Few holidays embody the American spirit quite like Thanksgiving: whether it is the food, the faith, the family, or the football. As an immigrant, I wasn’t too familiar with the uniquely American holiday when I first came to the US, but I quickly fell in love with Thanksgiving and encouraged my family to observe it, and it is now my favorite of all the holidays.
It is for that reason that I lament the marked decline of Thanksgiving in recent years. Despite being a holiday that celebrates family and being grateful for what one has, Thanksgiving has been significantly overshadowed by Black Friday, or as we can more accurately call it, Black Thursday. For decades, Black Friday was the busiest shopping holiday of the year, and was even a media spectacle due to the madness that ensues in shopping malls on an otherwise slow news day. However, in this decade, stores began to open earlier and earlier to beat their competitors to consumers looking to get a first crack at buying Christmas presents. In 2011, some major stores opened at midnight of Black Friday.
On that year, I felt that opening the stores at midnight would enhance my Thanksgiving experience, and it has, as midnight shopping with friends has become an entrenched item on the list of my Thanksgiving rituals. However, I was quickly disappointed when I saw stores, beginning with Walmart in 2012, beginning to open their stores on Thanksgiving Day. Ever since then, it became common practice for stores to open around the time of Thanksgiving dinner, and stores like JC Penney are now opening at 3PM. At this rate, just skip the Turkey dinner and just order a pizza!
Today, we see a holiday about family and being thankful for what one being ignored because of rampant consumerism and the desire to covet more material possessions. There is a cruel irony to this modern sentiment, and a sad realization that the image of a family having a hearty dinner is being replaced by shopping mall mobs as the dominant symbol of Thanksgiving day.
Additionally, even though these workers are generally paid overtime for working, many retail employees are forced to work on Thanksgiving day, and are separated from their families on one of the most important holidays of the year. Unless there is a large number of employees volunteering to work those days, most workers don’t have a choice in the matter. Considering that the Wednesday before Thanksgiving is still the busiest travel day of the year, it would be quite disappointing for someone who flew in from a thousand miles away only to see their family member skip dinner for work.
It’s easy to blame the stores that choose to operate during Thanksgiving, but it really isn’t that simple. They are only responding to consumer demand, and as long as Americans continue to choose to skip important holidays for shopping, businesses will continue to accommodate them. It’s really up to Americans as a whole to see the problem with this behavior, and choose not to miss out on Thanksgiving and wait until Friday to start their Christmas shopping.

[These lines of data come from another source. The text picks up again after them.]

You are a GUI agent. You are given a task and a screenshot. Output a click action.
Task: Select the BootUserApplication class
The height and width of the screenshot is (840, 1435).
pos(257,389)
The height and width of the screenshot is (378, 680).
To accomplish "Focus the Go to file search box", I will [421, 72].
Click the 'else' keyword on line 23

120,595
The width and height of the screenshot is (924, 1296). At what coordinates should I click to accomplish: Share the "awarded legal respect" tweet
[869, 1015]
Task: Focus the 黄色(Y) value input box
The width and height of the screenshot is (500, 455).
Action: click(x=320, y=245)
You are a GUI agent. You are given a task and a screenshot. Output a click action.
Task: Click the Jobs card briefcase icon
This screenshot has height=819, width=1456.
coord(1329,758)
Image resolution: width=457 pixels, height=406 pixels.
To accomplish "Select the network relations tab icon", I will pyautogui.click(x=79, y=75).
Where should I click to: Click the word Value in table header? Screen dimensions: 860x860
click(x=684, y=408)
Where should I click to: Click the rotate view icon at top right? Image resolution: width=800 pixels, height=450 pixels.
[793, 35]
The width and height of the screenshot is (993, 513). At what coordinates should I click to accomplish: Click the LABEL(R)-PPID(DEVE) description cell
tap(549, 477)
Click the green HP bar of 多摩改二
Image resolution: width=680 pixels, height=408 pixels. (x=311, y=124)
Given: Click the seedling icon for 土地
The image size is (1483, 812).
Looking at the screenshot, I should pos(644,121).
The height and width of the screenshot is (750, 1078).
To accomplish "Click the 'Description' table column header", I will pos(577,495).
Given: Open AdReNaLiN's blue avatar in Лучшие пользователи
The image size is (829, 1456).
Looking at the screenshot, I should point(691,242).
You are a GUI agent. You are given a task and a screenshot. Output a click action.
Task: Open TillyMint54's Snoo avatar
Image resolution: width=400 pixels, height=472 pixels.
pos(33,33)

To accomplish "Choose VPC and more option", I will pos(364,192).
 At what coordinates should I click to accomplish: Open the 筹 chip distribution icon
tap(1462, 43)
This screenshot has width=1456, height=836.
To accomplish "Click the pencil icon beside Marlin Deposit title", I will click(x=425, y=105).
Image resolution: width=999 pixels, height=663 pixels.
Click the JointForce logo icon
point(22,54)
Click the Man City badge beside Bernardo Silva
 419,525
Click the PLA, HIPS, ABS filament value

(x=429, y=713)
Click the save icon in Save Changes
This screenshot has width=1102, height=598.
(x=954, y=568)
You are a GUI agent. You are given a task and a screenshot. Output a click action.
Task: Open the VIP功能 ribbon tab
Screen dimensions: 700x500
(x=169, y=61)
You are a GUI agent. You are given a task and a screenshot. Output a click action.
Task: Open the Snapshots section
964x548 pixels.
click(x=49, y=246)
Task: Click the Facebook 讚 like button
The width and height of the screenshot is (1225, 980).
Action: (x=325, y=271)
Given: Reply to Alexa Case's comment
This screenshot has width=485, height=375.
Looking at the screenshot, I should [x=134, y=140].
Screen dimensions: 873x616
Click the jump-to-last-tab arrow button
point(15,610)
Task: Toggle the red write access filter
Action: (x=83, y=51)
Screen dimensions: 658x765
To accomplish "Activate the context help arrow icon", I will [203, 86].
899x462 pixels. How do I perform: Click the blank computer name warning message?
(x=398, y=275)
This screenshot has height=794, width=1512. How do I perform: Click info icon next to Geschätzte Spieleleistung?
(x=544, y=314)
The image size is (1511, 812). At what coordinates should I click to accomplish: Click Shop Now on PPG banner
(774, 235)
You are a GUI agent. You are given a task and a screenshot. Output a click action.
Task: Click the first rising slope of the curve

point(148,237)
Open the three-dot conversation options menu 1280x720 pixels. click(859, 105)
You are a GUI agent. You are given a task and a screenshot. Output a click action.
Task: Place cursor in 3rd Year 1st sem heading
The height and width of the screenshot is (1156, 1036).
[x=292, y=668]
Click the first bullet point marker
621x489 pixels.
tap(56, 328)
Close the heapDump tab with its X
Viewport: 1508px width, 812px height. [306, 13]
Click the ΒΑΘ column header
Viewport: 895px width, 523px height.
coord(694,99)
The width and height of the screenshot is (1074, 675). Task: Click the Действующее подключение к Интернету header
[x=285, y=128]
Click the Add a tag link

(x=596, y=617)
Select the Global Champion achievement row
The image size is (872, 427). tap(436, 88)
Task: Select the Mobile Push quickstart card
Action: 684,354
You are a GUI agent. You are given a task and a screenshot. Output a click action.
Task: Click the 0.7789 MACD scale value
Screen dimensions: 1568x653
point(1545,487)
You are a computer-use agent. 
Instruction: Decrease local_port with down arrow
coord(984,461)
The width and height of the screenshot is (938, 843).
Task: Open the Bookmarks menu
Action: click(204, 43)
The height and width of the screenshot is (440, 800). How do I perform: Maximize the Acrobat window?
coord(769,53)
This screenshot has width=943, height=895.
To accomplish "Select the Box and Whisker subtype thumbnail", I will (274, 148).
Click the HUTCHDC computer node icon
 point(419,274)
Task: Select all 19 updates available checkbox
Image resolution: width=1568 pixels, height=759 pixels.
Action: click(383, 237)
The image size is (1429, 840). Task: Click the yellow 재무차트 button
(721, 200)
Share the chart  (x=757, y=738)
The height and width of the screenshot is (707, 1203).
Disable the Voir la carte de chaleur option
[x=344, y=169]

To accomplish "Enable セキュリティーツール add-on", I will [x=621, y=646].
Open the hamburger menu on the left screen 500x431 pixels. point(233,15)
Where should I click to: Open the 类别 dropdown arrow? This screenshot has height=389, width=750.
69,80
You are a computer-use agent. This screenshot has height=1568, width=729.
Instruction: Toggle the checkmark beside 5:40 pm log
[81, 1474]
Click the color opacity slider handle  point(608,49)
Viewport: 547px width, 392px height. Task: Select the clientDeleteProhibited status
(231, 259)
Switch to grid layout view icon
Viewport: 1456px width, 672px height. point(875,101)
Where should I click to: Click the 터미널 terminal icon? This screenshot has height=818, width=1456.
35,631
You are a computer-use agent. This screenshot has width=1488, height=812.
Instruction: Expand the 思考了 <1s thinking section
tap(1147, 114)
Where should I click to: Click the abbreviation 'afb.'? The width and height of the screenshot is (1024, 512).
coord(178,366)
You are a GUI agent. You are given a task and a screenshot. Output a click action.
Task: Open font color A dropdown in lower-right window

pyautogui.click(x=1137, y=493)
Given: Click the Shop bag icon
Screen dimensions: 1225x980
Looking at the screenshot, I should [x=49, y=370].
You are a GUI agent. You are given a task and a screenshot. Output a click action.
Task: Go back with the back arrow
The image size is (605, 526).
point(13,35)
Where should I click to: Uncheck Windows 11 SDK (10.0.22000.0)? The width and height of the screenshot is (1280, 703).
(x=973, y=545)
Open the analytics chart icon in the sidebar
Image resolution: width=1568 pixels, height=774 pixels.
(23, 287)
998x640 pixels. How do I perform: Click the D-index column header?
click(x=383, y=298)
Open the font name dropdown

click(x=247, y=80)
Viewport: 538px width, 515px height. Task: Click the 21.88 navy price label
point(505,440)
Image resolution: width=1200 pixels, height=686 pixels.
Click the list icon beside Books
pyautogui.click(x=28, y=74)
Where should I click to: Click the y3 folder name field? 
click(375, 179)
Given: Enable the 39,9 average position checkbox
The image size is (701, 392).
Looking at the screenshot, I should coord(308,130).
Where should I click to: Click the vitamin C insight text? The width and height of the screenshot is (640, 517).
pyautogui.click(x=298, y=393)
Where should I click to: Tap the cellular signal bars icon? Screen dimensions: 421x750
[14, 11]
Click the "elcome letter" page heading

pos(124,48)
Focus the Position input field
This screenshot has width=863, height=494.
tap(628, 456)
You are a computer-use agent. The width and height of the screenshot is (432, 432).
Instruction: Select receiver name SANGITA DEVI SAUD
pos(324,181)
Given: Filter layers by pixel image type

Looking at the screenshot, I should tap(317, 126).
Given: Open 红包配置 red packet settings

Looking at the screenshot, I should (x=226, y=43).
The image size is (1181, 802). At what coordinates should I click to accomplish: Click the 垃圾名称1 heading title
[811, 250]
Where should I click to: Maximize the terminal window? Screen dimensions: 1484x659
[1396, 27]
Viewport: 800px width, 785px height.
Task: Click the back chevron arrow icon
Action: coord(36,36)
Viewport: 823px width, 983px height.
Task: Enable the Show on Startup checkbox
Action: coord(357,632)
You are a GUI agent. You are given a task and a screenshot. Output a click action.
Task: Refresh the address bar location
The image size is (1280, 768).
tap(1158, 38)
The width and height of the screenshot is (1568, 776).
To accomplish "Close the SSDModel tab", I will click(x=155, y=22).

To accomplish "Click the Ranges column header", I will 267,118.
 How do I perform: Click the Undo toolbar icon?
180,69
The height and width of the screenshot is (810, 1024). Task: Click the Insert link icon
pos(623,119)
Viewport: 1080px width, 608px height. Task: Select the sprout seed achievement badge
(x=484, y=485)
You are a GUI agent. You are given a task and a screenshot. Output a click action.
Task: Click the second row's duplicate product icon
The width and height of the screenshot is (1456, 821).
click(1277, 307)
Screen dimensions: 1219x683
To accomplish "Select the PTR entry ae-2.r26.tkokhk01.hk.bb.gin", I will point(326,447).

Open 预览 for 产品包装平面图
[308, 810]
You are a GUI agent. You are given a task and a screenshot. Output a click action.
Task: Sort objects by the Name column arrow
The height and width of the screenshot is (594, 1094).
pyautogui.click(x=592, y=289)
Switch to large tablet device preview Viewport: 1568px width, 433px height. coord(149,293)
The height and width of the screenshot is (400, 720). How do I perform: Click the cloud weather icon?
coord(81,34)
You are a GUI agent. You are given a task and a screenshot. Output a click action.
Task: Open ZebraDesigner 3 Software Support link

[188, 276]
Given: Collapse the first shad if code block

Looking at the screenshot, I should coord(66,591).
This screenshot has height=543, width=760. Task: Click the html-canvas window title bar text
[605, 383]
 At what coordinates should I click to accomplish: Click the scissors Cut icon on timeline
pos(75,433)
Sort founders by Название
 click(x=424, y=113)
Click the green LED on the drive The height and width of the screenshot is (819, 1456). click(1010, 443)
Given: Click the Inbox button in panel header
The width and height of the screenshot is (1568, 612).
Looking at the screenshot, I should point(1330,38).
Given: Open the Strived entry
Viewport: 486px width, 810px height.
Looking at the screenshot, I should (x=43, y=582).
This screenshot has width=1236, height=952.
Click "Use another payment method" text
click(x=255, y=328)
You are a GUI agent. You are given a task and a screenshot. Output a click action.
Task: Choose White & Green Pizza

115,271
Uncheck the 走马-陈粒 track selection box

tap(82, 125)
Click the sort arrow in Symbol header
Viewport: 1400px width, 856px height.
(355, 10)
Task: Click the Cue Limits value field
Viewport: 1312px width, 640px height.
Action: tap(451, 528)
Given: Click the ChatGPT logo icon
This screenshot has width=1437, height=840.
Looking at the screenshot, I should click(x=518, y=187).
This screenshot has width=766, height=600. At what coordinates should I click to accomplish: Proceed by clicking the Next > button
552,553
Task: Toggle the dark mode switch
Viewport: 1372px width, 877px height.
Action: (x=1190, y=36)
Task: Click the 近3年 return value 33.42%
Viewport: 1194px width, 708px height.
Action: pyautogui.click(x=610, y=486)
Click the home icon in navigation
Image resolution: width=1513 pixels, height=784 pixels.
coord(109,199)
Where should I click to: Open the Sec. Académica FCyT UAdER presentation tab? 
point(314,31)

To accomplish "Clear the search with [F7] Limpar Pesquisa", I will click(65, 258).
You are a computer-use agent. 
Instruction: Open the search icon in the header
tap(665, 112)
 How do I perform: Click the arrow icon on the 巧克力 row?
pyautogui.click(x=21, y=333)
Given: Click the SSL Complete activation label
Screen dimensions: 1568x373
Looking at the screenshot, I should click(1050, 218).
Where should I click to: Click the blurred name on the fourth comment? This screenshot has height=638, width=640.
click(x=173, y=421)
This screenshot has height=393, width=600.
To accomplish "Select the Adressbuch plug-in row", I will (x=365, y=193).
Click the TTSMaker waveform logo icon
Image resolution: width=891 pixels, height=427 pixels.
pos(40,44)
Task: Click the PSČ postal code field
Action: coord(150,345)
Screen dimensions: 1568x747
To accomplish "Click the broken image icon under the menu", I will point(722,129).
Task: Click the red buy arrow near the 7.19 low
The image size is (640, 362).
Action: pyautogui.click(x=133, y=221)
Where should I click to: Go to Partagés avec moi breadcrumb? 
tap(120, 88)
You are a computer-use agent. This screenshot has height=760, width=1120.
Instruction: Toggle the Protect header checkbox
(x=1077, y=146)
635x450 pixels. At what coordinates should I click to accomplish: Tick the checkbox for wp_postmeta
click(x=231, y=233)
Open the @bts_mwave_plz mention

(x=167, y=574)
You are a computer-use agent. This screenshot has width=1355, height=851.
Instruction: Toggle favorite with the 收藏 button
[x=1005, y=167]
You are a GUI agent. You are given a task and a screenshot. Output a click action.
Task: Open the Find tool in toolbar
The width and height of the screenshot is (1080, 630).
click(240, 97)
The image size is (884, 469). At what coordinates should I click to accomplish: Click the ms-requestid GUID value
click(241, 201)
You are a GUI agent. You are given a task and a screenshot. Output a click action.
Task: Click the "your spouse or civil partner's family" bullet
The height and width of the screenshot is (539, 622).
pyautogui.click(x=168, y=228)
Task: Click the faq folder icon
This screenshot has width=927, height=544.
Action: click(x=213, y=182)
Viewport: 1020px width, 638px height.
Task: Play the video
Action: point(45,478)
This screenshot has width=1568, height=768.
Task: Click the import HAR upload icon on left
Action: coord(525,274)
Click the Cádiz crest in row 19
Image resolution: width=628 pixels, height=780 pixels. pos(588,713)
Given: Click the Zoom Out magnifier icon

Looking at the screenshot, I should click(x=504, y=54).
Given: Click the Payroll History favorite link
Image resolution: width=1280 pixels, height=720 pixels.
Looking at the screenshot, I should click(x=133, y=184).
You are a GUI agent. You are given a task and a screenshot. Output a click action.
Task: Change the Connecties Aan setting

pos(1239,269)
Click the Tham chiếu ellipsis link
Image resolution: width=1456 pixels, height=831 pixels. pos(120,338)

On one hand, it’s discouraging to see some stores moving their Black Friday hours up earlier and earlier on Thanksgiving, but the trends aren’t all bad. Thanksgiving Day profits have fallen 12.5% last year, and over 80 percent of Black Friday sales are conducted on Friday. About 70 percent of Americans believe that stores should stay closed on Thanksgiving, according to a poll by HuffPost and YouGov, and key stores like Office Depot and Gamestop have elected to stay closed on Thanksgiving. Due to the higher labor costs of operating on Thanksgiving, unless the decision to do so is incredibly profitable, it is not a decision worth making, and it some stores have begun to understand that.
It’s important that I still reiterate that I don’t hate Black Friday, and it can still be a fun social occasion in its own right. However, we need to celebrate our holidays one at a time as opposed to allowing them to encroach on one another. Our holidays work best when they are given appropriate time to shine, otherwise they are either overshadowed, watered down, or both.
Sure, the latest deal on those Jordans might look nice, but sometimes, we need to just ask ourselves, is nothing sacred? At least for one day, let’s ignore the consumerism, eat some turkey and pumpkin pie with family, and be grateful for what we have. There are plenty of sales and days to shop all around the calendar, but there is only one Thanksgiving.